- FRAGMENTO DEL TEXTO:
****

Hoy os dejo con una famosa pieza musical compuesta para promocionar una conocida marca de Conguitos. Bueno, quizá Händel la compuso un poco antes con otro propósito. Vosotros podréis juzgar.


Si os va la marcha, quizá prefiráis este otro vídeo de Nidia Quintanilla:


sábado, 26 de marzo de 2016

Cerrado por defunción - Abierto por esperanza

Se suele decir que hoy es un día no litúrgico porque hasta bien entrada la noche no hay ninguna celebración prevista. La Iglesia tampoco celebra hoy la Eucaristía. Se mantiene en un ayuno que prepara la venida del novio. Tras la pasión del Señor, ayer Viernes Santo, hoy parece que hemos entrado en una situación de stand-by. Domina un silencio sereno, como el que suele acompañar a las familias tras el sepelio de sus muertos queridos. Después de haber llorado mucho, el cuerpo y el espíritu entran en una fase de sosiego, como si intuyeran que ya no hay que mirar atrás, que “lo mejor está siempre por llegar”.

A más de uno le gustaría colgar el cartel de “Cerrado por defunción”. En realidad, eso es lo que piensan muchas personas con respecto al futuro de la fe cristiana y, más en concreto, de la Iglesia. Desearían que se quedaran en un Sábado Santo perpetuo, en el día de la ausencia. Eso es lo que imaginó también Poncio Pilatos: muerto el perro, se acabó la rabiaLo que ocurre es que se llevan expidiendo certificados de defunción desde la tarde del 7 de abril del año 30. Pero nada ni nadie encierra el poder de la Vida. Ni siquiera nuestra indiferencia.

****

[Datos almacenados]

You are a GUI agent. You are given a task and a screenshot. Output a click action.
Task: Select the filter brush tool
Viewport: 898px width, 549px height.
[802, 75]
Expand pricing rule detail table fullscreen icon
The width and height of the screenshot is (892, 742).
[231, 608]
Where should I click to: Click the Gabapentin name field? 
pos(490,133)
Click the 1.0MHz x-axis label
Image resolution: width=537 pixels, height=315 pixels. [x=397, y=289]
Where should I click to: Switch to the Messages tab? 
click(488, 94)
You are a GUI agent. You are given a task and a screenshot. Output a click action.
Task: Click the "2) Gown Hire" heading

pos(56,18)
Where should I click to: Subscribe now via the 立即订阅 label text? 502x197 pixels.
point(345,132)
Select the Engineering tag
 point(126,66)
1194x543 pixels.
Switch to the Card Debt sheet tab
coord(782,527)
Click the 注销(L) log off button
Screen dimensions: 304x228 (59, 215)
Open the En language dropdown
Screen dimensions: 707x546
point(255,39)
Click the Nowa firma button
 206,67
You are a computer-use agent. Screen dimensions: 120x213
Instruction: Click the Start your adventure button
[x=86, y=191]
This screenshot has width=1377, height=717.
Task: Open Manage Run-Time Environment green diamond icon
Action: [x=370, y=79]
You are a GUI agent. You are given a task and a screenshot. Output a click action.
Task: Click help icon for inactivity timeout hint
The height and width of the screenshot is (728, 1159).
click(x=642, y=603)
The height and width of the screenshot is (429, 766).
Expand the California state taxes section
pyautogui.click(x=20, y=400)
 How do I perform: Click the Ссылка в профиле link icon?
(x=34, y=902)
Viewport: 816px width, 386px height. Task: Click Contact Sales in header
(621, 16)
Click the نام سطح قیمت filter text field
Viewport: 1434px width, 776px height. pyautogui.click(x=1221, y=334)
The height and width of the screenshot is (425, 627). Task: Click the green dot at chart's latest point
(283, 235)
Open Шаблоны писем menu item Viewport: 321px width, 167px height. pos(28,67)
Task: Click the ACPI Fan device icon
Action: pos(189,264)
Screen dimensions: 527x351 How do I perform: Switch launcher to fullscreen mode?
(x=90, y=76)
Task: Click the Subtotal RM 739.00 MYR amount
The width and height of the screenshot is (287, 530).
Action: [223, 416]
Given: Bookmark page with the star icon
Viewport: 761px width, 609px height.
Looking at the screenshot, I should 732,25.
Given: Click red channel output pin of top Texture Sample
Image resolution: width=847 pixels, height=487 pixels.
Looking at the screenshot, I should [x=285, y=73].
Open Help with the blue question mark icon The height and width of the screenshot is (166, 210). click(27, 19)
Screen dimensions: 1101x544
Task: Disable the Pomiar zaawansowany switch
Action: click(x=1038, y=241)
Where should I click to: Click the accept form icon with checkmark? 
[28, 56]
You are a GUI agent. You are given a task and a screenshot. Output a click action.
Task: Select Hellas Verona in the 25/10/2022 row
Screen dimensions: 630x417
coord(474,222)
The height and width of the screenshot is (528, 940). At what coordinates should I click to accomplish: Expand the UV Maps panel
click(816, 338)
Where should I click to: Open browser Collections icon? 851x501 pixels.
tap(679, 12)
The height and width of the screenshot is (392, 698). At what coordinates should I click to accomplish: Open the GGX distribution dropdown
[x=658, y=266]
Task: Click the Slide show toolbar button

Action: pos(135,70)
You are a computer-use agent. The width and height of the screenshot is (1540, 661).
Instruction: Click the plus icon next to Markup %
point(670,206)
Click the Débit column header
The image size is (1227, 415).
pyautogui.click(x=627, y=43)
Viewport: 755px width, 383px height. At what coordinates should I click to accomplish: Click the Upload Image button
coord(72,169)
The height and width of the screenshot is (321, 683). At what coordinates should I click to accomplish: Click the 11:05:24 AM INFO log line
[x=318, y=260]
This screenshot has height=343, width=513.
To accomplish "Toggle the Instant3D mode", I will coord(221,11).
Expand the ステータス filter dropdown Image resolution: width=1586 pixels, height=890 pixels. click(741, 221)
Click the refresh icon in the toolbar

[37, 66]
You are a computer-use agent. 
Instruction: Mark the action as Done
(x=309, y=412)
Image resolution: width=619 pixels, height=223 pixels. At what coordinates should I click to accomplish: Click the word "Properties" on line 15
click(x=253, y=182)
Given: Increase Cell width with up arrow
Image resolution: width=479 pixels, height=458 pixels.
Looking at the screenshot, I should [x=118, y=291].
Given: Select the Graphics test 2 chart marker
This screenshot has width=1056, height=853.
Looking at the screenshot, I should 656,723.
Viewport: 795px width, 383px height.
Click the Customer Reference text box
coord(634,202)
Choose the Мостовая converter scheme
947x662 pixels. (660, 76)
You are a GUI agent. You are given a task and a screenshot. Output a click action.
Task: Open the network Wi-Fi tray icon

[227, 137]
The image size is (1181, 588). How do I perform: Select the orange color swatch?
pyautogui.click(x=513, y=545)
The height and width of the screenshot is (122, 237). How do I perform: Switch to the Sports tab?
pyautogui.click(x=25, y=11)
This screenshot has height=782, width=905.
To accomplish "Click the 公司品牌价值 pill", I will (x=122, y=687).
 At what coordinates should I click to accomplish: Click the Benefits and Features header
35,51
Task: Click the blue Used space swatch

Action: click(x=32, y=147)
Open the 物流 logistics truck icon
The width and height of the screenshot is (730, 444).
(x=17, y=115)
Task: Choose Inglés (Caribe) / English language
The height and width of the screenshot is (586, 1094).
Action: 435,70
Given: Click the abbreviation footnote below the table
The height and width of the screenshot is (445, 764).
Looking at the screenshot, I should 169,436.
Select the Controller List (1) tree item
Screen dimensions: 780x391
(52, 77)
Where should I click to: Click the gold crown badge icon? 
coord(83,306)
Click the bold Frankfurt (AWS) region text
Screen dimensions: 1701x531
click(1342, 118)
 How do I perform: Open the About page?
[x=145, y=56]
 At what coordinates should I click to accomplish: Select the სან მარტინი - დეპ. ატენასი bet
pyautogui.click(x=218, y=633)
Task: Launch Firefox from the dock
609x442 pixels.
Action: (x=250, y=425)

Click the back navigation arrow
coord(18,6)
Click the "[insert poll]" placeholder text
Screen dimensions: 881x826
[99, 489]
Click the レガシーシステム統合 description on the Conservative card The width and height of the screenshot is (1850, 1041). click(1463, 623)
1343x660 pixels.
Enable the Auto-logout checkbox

****

- EJERCICIO: ¿Puedes copiar de nuevo la entrada sobre el Sábado Santo, empezando por "A más de uno" y siguiendo hasta "siquiera nuestra indiferencia.", pero cambiando "cartel" por "letrero"?

- RESPUESTA:
A más de uno le gustaría colgar el letrero de “Cerrado por defunción”. En realidad, eso es lo que piensan muchas personas con respecto al futuro de la fe cristiana y, más en concreto, de la Iglesia. Desearían que se quedaran en un Sábado Santo perpetuo, en el día de la ausencia. Eso es lo que imaginó también Poncio Pilatos: muerto el perro, se acabó la rabiaLo que ocurre es que se llevan expidiendo certificados de defunción desde la tarde del 7 de abril del año 30. Pero nada ni nadie encierra el poder de la Vida. Ni siquiera nuestra indiferencia.